- **WORK REQUIRED**
Please recast the items as a Markdown table, from the line containing "The height and" through the line containing "(x=1262, y=581)". Use the columns Row and Line text, skip blank lines, and leave out the pictures.

- **EXTRACTED INFORMATION**
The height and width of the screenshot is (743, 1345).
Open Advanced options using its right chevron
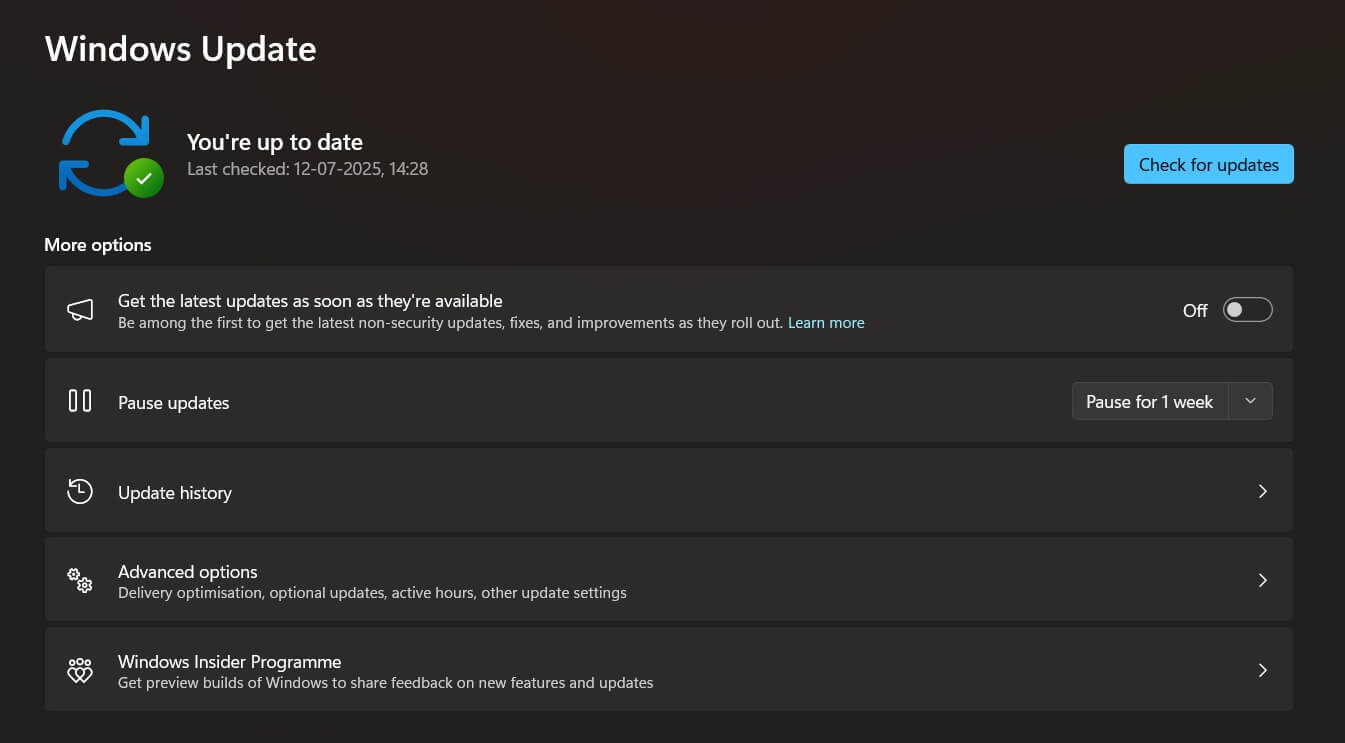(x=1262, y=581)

--

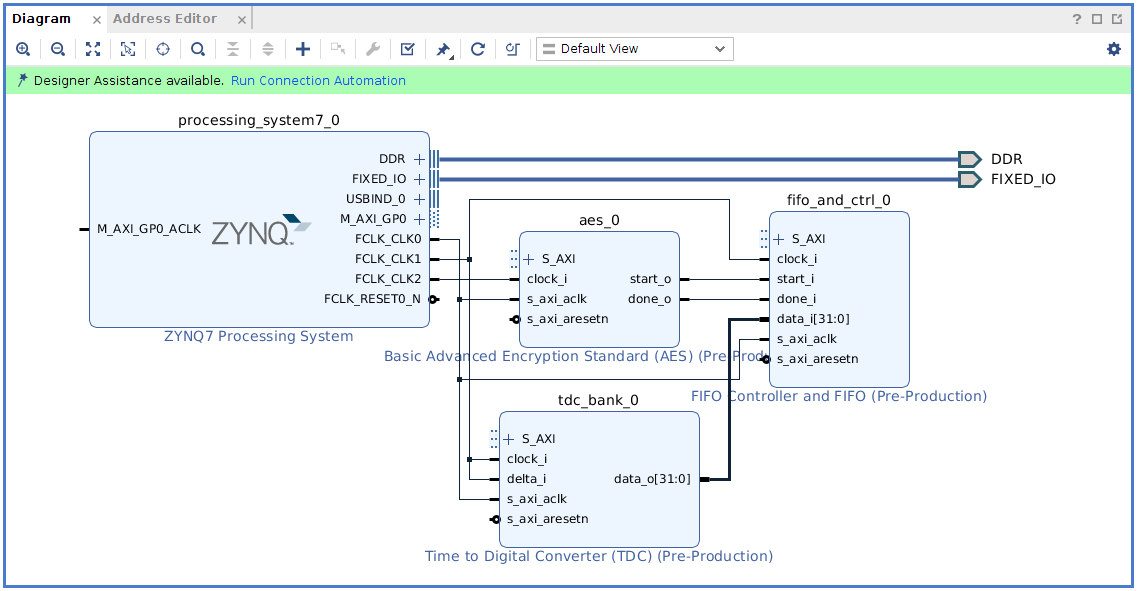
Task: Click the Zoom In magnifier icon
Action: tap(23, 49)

- **RESPONSE TO THE TASK**
| Row | Line text |
|---|---|
| 1 | The height and width of the screenshot is (743, 1345). |
| 2 | Open Advanced options using its right chevron |
| 3 | (x=1262, y=581) |